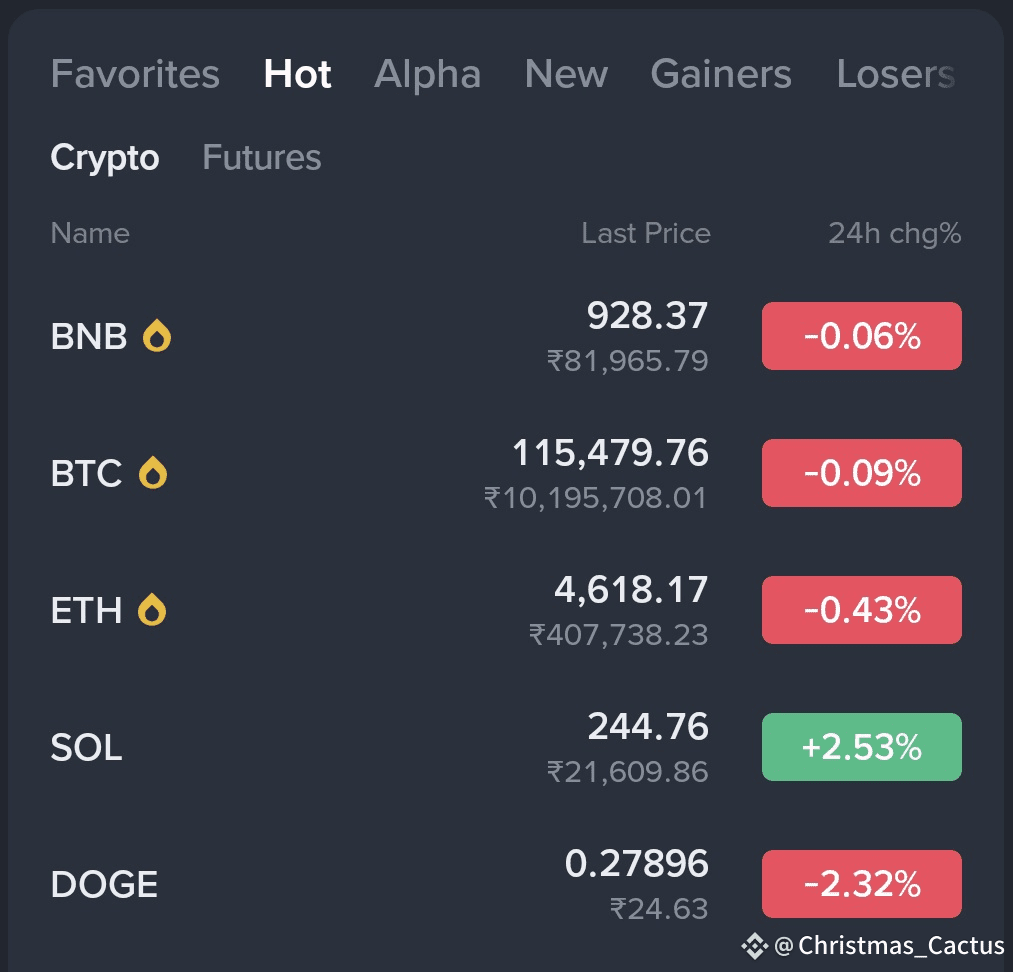Select the Crypto sub-tab

click(x=105, y=158)
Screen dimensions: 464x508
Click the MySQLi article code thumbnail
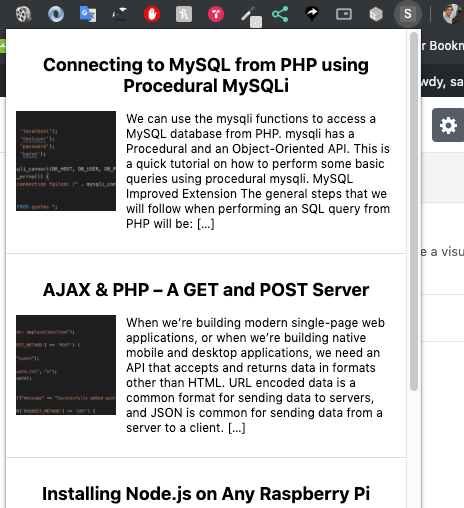66,161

------------------------

▸ TASK GOAL
Extract each line from the items above that contains the string "thumbnail", treating uppercase and lowercase letters as distinct.

▸ THE SOLUTION
Click the MySQLi article code thumbnail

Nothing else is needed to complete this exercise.